Justices unanimously upheld the conviction of Sebastian Michael Esquibel on the charge filed in connection with a February 2020 incident in which he was accused of trying to set fire to another man’s Douglas home.
The court rejected Esquibel’s argument that a police officer should not have been allowed to describe gasoline as an accelerant, a substance that will speed the spread of a fire, because he was not an expert on the subject.
“It is common knowledge that gasoline is an accelerant,” said the ruling, written by Justice Keith Kautz. “Because it is common knowledge that gasoline is an accelerant, (the officer) did not need to meet the expert foundation requirements … to testify that gasoline is an accelerant.”
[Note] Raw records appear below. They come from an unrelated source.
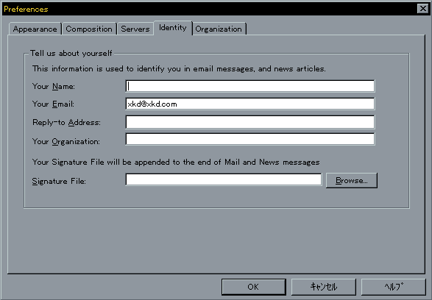Click the Preferences title bar
This screenshot has height=300, width=432.
[x=210, y=9]
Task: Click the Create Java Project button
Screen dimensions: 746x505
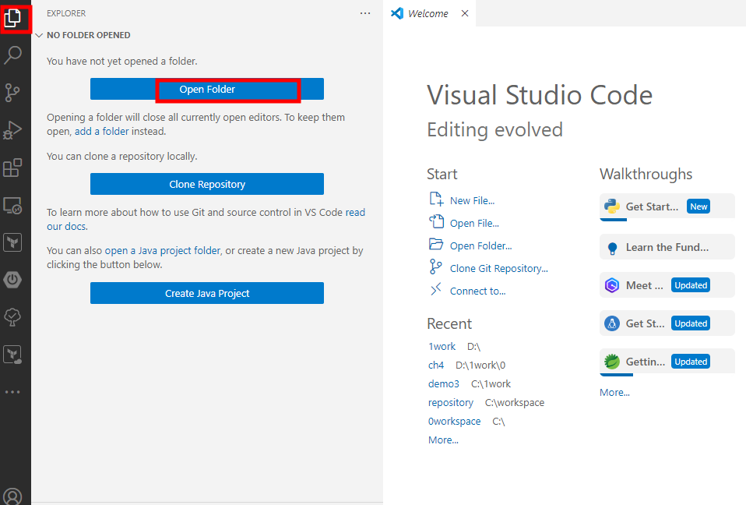Action: (x=207, y=294)
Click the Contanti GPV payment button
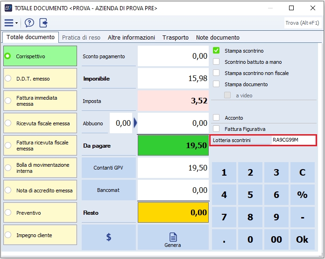325x259 pixels. pyautogui.click(x=108, y=168)
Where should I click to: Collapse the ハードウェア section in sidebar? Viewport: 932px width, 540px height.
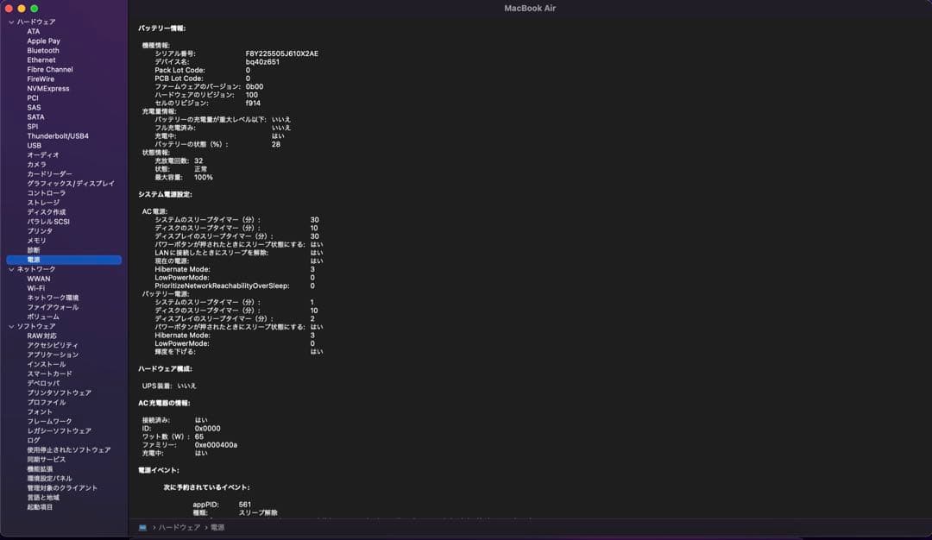[x=11, y=22]
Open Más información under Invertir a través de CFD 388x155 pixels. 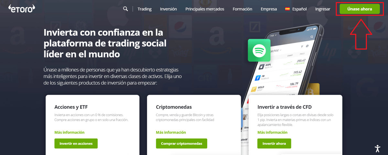coord(272,132)
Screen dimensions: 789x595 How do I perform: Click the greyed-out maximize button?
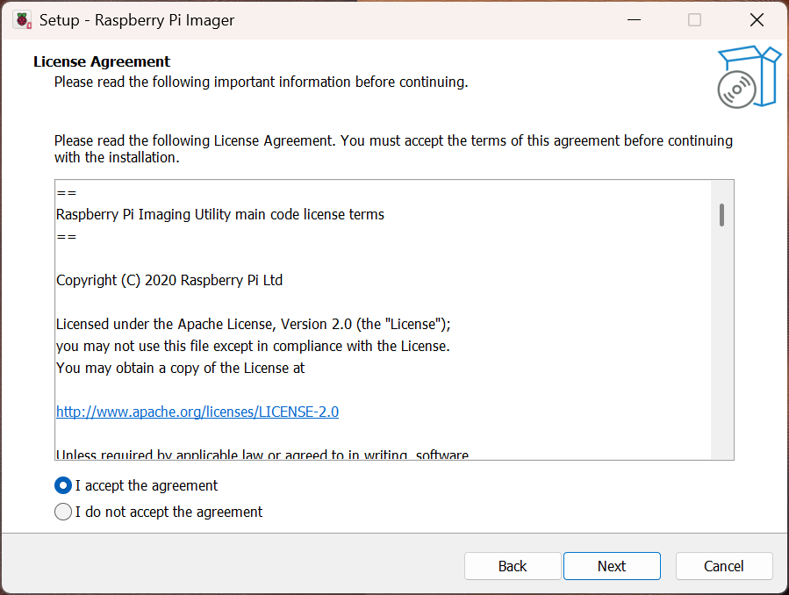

According to the ruling, Esquibel was arrested in connection with an attempt to set fire to the home of Seth Velasquez, who had earlier had a relationship with Esquibel.
The ruling said Velasquez was asleep in the basement of his Douglas home when he was awakened by a noise which turned out to be someone using a brick to break one of his front windows.
When police responded to Velasquez’ report of the incident, a fire investigator with the Wyoming Fire Marshal’s Office determined that after breaking the window to Velasquez’ home, someone had poured an “ignitable liquid” onto the windowsill and lit it. The resulting fire damaged the home’s siding.
After investigators left, Velasquez went to a friend’s house. When he returned home, he found another window had been broken out of his home and he detected a “diesel-like smell” in the home.
The responding officer smelled what he described as “dirty gasoline” and said the accelerant had been poured down the home’s interior wall.
Esquibel was arrested and convicted of attempted first-degree arson in connection with the second incident, but he appealed the conviction.
Esquibel said the officer investigating the second incident should not have been allowed to describe gasoline as an accelerant because he as not a recognized expert in the field.
But justices said it is common knowledge that gasoline is an accelerant, so the officer did not have to be an expert on the issue.